Well the question stated that the mass of the wagon and child was 28.5kg, so it has an assoiciated weight. Yes, it is another vector.

Is it possible for yourself to draw it because I'm having trouble visualizing it... If I add a weight vector, wouldn't it throw me off with the fx fy and f vectors...

 

[rock.freak667]

http://img352.imageshack.us/img352/6447/diagramii8.jpg

So, when you pull a wagon, it only moves horizontal right? Meaning that there is no vertical movement, therefore, the forces Fy and weight should balance.

So Fy=Weight

=> Fsin40=28.5g where g is the acceleration due to gravity. Can you now find F?

 

[Mathcaptor]

http://img352.imageshack.us/img352/6447/diagramii8.jpg

So, when you pull a wagon, it only moves horizontal right? Meaning that there is no vertical movement, therefore, the forces Fy and weight should balance.

So Fy=Weight

=> Fsin40=28.5g where g is the acceleration due to gravity. Can you now find F?

F = 28.5g / sin40

is that the net force? or do I have to figure out Fx and add F + Fx + Friction(with direction) to find F net

 

[Stovebolt]

I disagree with the statement that Fy = 28.5g. If this was the case, either there would be no friction (as the wagon isn't exerting any force on the ground) or there is a moment acting on the wagon, in which case it will have a rotational acceleration - and that seems much more complicated than this problem is supposed to be. I would say that there should be a net force between the wagon and the ground, meaning you will need one more force in your diagram.

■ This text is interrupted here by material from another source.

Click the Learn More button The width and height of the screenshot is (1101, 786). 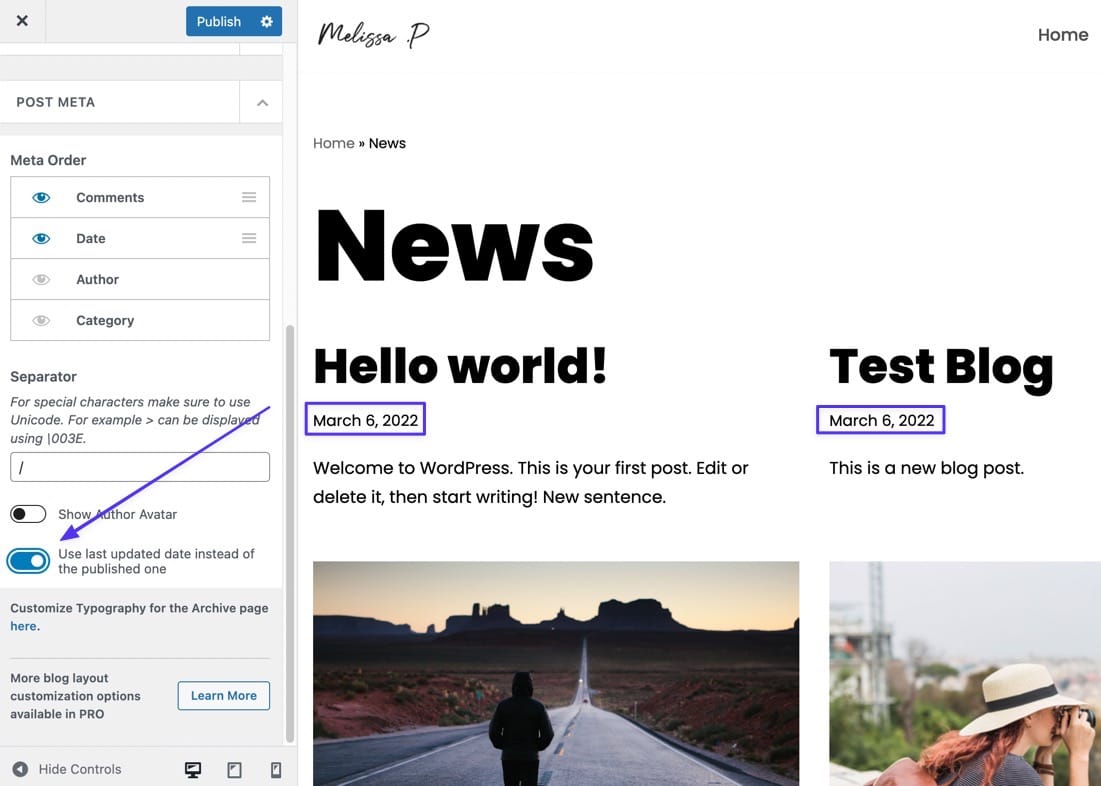223,696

The problem, as originally stated, is not determinate. If the wagon is not moving at a constant velocity, then it is being accelerated (or decelerated). To find the net force, you will need to be given either the acceleration or information on how the frictional force is calculated (are the wheels dragging? or is the friction in the hub of the wheels? In either case, you would need a coefficient for friction). Again, I think this is more complicated than the problem is supposed to be.

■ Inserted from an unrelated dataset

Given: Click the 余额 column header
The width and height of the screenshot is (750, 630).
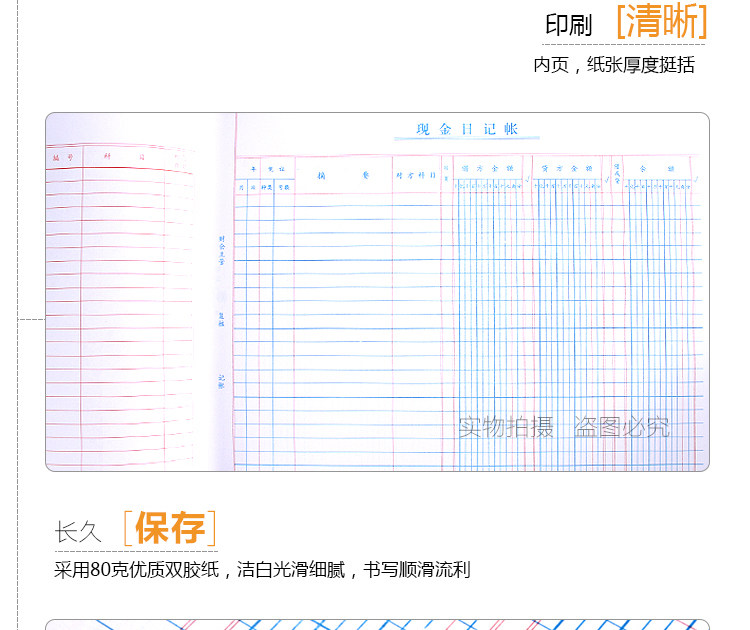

So after all that, I believe it is safe to assume the wagon is supposed to be moving at a constant velocity. If this is indeed the case, the problem has just become amazingly easy (check Newton's First Law of Motion). However, I also think the question is actually asking for the force applied on the handle, F. To find this, consider what the sum of the forces in the horizontal direction will be. Once that is determined, you will be able to find Fx, which will then be a simple calculation to find F.

 

[rock.freak667]

Resultant Vertical force=0
=> Fsin40=28.5g...F can be found

Resultant horizontal force,F_net=Fcos40-12...when F is found from above, the resultant horizontal force can be found.

 

[Stovebolt]

The sum of the vertical forces will be equal to zero, but there are three forces acting in the vertical direction:
F(sin 40) (upward force)
28.5g (downward force)

and the normal force of the ground upwards on the wagon (I'll call it F_n)

So
F(sin 40) - 28.5g + F_n = 0

If there was not a force between the wagon and the ground, there would be no frictional forces involved in this problem (no force between the wheels and the ground means the wheels would neither turn nor drag).

So we are left with a missing piece of information - either we need the friction coefficient so we can find F_n, or we need to know what the acceleration of the wagon is.